Things had been flowing so well for BP. At the end of June, shares in the world’s third-largest energy firm topped 520p – their highest level since the Deepwater Horizon disaster in 2010.
Moreover, in the year to that point in June BP had significantly outperformed the market: up by 7.3% while the FTSE 100 had gained just 0.6%.
But since then all that progress has been wiped out: BP has lost 7% in a month and has now marginally lagged the index in the year to date.
At face value, BP’s quarterly results released last week would not justify this sell-off. The group posted a £2.1 billion profit for the three months, beating market expectations and representing a 34% increase year on year and 13% higher than in the prior quarter. Operating cash flow also jumped by 46% compared with last year, to £4.7 billion, and BP hiked its dividend by 8.3%.
The reason for BP’s sliding share price has more to do with the suite of sanctions imposed on Russia by the US and EU, which target principally the country’s financial sector but also touch on its energy firms. Although oil and gas trading is still permitted, the provision of extraction technology has been curtailed.
This is of greater relevance to BP than others thanks to its direct 20% stake in Rosneft, which is 70% owned by the Russian state. Other oil majors operate instead through joint ventures in the country.
In its update last week, BP specifically warned that ‘any future erosion of our relationship with Rosneft, or the impact of further economic sanctions, could adversely impact our business and strategic objectives in Russia, the level of our income, production and reserves, our investment in Rosneft and our reputation’.
Rosneft is certainly proving a cash cow for BP: it contributed £608 million, or almost a fifth, of BP’s second-quarter profit as well as nearly half of its oil production. In July BP also received a £410 million dividend from Rosneft in respect of its 2013 earnings.
That payout is based on 25% of Rosneft’s profit, so anything that makes it harder for the Russian company to pump oil or makes its financing more expensive would have a direct impact on BP. And that is to make no mention of persistent Yukos hangover, after last week’s court decision in favour of that company’s shareholders who saw their assets absorbed into Rosneft.
So who would continue to hold BP despite such risks? Citywire AAA-rated Martin Walker is one. BP is the third-largest holding, with a 5% weighting, in his £1.2 billion Invesco Perpetual UK Growth fund, which has returned a top-decile 61.2% over the past three years compared with the peer-group average of 32.2%.
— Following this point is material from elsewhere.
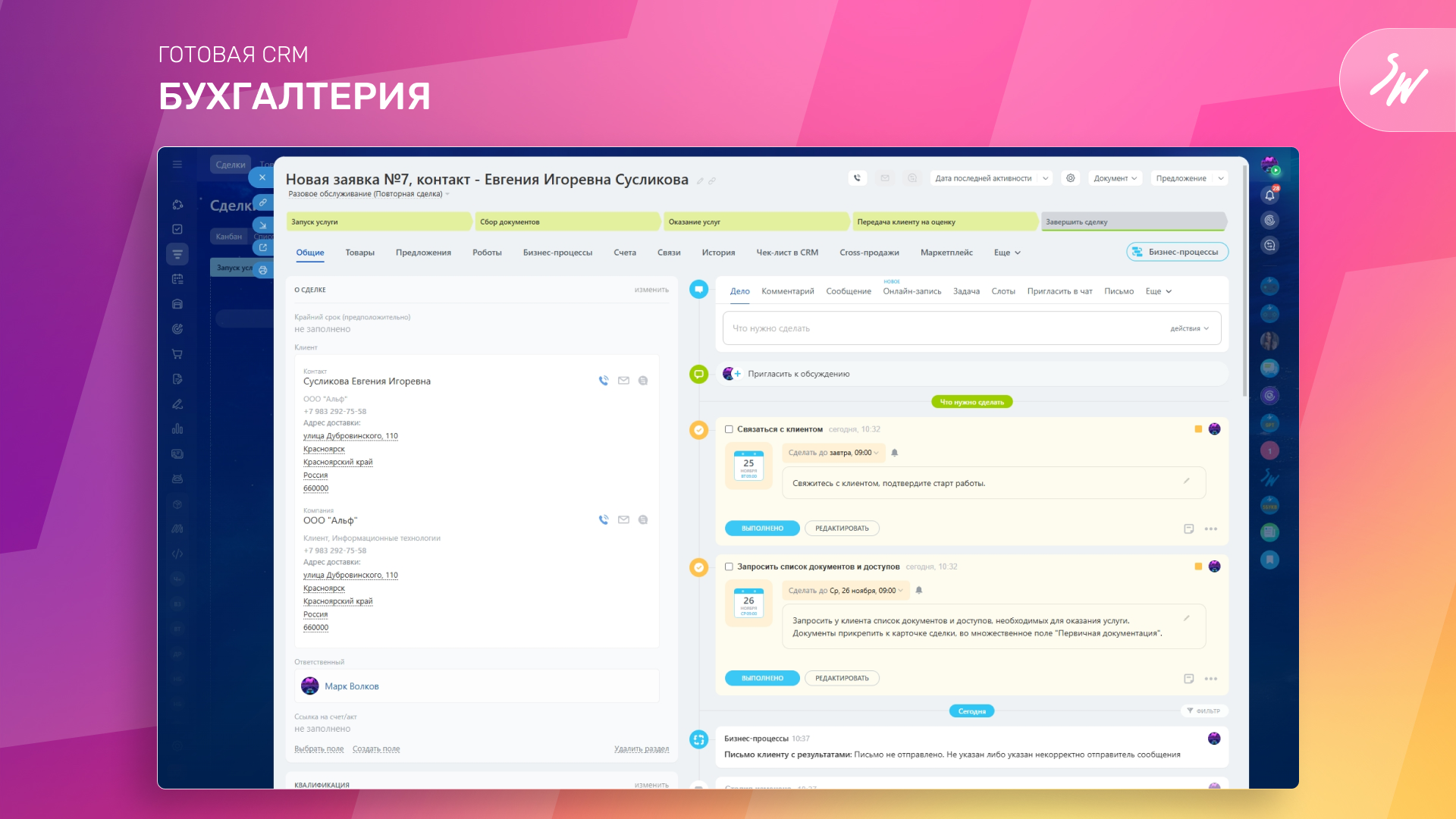Tick the Запросить список документов и доступов checkbox
The image size is (1456, 819).
pyautogui.click(x=729, y=566)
‘If that dividend stream was to stop,’ Walker said of the Rosneft cash, ‘it would not be ideal but it is not going to be a huge issue for the cash performance of the business.’ BP’s own dividends, for instance, are amply covered by the group’s non-Rosneft income.
Adrian Frost, AA-rated co-manager of the Artemis Income fund, is also standing by BP. His Citywire Selection fund has returned 40.8% over the past three years, versus the average of 37.3% from his UK Equity Income sector.
‘BP has, partly through necessity and partly through a renewed approach to its portfolio, been stripping out the underperforming areas of its business and driving hard to improve cash flow, with a balance sheet that is only modestly indebted. This is fundamentally an attractive story.’
Walker added that the Rosneft holding was ‘already discounted’ from BP’s share price. Jonathan Jackson, head of equities at Killik, estimates that the Rosneft stake is now valued at around 40p per BP share, down from 46p in February.
Frost notes the discount too. ‘The near 20% holding in Rosneft will obviously be affected by the current sanctions and any worsening of the situation. The market has rightly removed some value from the share price to account for this, yet it remains worried.
‘Assuming the worst case – that there is no value in this shareholding – the Rosneft stake accounts for about 8% of BP’s market value and the profits and dividends are currently only 2% of the company’s cash flow.
‘So in the near term the Russian situation would not restrict BP’s ability to pay a high and rising dividend. From our perspective, we see the newspaper headlines as being disproportionate to the negative impact on BP.’
For Walker, then, the current fright reflects too short term an attitude. ‘I suspect BP will be taking a long view on this,’ he commented, with a timeframe extending past 2020.
In the meantime BP should benefit from a stable pool of income-orientated shareholders, the expected strengthening of the dollar, and the fact that by dealing in oil it offers what Walker terms ‘a natural hedge’ against any market volatility.
It is furthermore now very conservatively managed, being ‘very focused’ on shareholder value and with a net debt ratio of around 15% – down from a historic range above 20% – that in Walker’s opinion is ‘testament to the hard asset backing of an oil major’.
Jackson too rates BP a buy, while acknowledging that ‘the situation in Russia needs to be watched’. He argued: ‘The shares currently trade on a discount to net asset value, offer an attractive 4.7% prospective dividend yield, and are being supported by the share buyback programme.’ Jackson observed too that there was ‘plenty of scope for the group to accelerate dividend growth further’.
In any case, Walker notes that a business which can survive the Gulf of Mexico oil spill – which has cost it £26 billion so far – without having to raise equity is a remarkably robust one.